-- Source text follows --

Tuberculosis
(TB) is a bacterial infection that causes a major illness and death with
approximately 9 million new cases and 1.3 million deaths annually throughout
the world caused by members of Mycobacterium
tuberculosis complex (MTBC) which includes Mycobacterium tuberculosis, Mycobacterium bovis, Mycobacterium
africanum, Mycobacterium pinnipedii, Mycobacterium microti, Mycobacterium
caprae and Mycobacterium canettii.
However most human cases of TB are caused by the first three organisms in the
complex mentioned above. Respiratory infections can also be caused by members
of non-tuberculosis mycobacteria called Mycobacterium
avium complex (MAC) and includes Mycobacterium avium and Mycobacterium intracellulare.

-- Source text concluded --

What the task asks -
Carry the passage on tuberculosis and related mycobacteria forward from its last sentence.

-- Listed records follows --

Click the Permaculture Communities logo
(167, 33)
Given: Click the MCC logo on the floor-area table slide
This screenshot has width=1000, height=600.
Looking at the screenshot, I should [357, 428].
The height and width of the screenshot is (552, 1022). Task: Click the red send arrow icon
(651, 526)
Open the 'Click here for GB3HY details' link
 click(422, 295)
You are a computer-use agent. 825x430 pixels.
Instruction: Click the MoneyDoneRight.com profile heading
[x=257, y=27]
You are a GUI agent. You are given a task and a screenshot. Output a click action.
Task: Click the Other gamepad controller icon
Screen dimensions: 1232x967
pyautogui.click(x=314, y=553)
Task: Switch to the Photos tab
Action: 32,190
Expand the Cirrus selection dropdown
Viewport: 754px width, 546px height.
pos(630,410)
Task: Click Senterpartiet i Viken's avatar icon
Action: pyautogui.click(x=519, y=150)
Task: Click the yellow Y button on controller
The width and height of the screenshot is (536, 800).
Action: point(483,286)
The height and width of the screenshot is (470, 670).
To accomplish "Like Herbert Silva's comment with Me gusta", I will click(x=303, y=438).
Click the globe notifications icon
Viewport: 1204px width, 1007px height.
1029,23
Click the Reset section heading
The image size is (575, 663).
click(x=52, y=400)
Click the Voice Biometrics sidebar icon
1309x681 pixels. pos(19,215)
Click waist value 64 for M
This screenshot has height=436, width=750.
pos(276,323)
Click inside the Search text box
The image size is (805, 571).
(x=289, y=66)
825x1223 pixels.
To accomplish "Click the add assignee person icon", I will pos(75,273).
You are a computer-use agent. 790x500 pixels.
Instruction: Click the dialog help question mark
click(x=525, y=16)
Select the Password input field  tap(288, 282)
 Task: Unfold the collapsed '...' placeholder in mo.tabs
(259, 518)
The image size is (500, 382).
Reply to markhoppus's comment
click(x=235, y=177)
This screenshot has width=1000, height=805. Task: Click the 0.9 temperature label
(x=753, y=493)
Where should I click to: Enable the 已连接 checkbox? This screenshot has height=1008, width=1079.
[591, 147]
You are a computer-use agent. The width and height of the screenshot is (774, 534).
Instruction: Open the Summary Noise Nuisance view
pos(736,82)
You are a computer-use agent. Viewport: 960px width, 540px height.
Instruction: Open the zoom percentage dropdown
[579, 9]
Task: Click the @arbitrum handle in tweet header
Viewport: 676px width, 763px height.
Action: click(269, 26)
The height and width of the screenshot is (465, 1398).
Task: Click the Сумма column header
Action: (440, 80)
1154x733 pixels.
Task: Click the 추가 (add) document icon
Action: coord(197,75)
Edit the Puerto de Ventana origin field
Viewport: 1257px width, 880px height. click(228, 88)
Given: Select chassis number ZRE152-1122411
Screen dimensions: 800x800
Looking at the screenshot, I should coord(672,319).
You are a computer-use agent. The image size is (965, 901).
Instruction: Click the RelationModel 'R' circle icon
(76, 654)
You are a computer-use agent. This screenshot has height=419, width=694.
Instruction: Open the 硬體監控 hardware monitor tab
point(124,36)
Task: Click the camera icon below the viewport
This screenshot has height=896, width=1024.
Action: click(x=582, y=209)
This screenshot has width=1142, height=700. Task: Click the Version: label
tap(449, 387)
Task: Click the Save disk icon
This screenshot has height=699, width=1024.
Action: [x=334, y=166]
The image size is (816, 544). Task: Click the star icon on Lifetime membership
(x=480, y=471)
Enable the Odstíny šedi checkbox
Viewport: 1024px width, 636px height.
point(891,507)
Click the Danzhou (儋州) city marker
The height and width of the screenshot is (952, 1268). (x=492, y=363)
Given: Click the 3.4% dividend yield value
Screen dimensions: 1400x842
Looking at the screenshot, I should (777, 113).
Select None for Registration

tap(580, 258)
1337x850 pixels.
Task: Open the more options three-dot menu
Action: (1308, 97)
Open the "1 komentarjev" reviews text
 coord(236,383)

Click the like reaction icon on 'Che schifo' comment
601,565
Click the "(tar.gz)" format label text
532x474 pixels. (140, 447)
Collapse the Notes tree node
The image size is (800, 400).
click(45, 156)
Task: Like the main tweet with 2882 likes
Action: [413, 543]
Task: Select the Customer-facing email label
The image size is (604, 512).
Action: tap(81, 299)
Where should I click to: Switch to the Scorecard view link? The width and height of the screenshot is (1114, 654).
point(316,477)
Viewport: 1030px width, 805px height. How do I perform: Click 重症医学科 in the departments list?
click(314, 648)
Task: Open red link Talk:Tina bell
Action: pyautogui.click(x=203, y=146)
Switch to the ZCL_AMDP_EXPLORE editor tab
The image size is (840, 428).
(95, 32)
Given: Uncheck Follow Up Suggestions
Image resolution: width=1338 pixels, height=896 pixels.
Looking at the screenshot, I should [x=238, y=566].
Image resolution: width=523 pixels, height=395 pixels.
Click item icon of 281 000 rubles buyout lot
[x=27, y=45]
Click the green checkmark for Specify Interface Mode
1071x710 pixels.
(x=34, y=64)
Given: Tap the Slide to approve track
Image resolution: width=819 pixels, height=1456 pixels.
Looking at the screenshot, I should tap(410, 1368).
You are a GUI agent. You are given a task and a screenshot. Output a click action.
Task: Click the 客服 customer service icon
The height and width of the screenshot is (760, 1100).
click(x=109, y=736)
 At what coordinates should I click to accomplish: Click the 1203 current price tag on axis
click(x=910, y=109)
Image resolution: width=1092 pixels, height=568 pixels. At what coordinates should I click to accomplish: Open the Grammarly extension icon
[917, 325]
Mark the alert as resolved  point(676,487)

-- Listed records concluded --

Response -
Mycobacterium tuberculosis is a small, aerobic, nonmotile bacillus that causes TB. TB
is primarily a disease of the lung but may spread to virtually any organ of the
body or proceed to a generalised infection (miliary tuberculosis) and is
characterised by granuloma formation. It contains distinctive cell walls with
high concentration of lipids, notably mycolic acids which offers a high degree
of protection to the cells and accounts for other properties which include
resistance to acids and alkalis, resistance to antibiotics and disinfectants,
resistance to drying and osmotic lysis, impermeability to stains and survival
within macrophages. It divides every
16 to 20 hours, which is an extremely slow rate compared with other bacteria,
which usually divide in less than an hour. General signs and symptoms include fever, chills, night sweats, loss of appetite, weight loss, and fatigue, and significant finger clubbing may also occur.
Chest x-ray, tuberculin skin test, acid-fast bacilli stain and culture are the
diagnostic methods for TB.
UK
standard of Microbiology investigations under the investigation of specimen for
Mycobacterium species are a
collection of recommended algorithms and procedures covering all stages of the
investigative process in Microbiology. These standards are developed under the
auspices of the Health Protection Agency (HPA), working in partnership with
National Health Services (NHS), Public Health Wales and other professional
organisation.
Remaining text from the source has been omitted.